ALIRAN ESSENSIALISME DAN REKONSTRUKSIONISME SEBAGAI ALIRAN FILSAFAT PENDIDIKAN
Kata Kunci:
Essensialisme, Rekonstruksionisme Sosial, Filsafat PendidikanAbstrak
Esensialisme dan rekonstruksionisme merupakan dua aliran penting dalam filsafat pendidikan yang memiliki pengaruh besar terhadap arah dan praktik pendidikan. Esensialisme menekankan pentingnya penguasaan pengetahuan dasar, nilai-nilai universal, serta kedisiplinan intelektual sebagai fondasi utama pendidikan. Sementara itu, rekonstruksionisme memandang pendidikan sebagai sarana strategis untuk melakukan perubahan dan pembaruan sosial menuju masyarakat yang lebih adil dan demokratis.
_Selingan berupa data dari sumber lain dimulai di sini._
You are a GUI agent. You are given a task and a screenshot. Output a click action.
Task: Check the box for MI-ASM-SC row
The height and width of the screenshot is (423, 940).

Artikel ini bertujuan untuk mengkaji konsep, landasan filosofis, tokoh, serta implikasi kedua aliran tersebut dalam praktik pendidikan. Metode yang digunakan adalah studi kepustakaan dengan pendekatan deskriptif-analitis berdasarkan jurnal dan dokumen ilmiah yang relevan. Hasil kajian menunjukkan bahwa meskipun esensialisme dan rekonstruksionisme memiliki perbedaan mendasar dalam orientasi tujuan pendidikan, keduanya dapat saling melengkapi dalam menjawab tantangan pendidikan masa kini
Essentialism and reconstructionism are two important schools of thought in educational philosophy that have a significant influence on the direction and practice of education. Essentialism emphasizes the importance of mastering basic knowledge, universal values, and intellectual discipline as the primary foundation of education. Meanwhile, reconstructionism views education as a strategic means for social change and renewal toward a more just and democratic society. This article aims to examine the concepts, philosophical foundations, figures, and implications of these two schools of thought for educational practice. The method used is a literature review with a descriptive-analytical approach based on relevant journals and scientific documents. The results of the study indicate that although essentialism and reconstructionism have fundamental differences in their orientation to educational goals, they can complement each other in addressing today's educational challenges.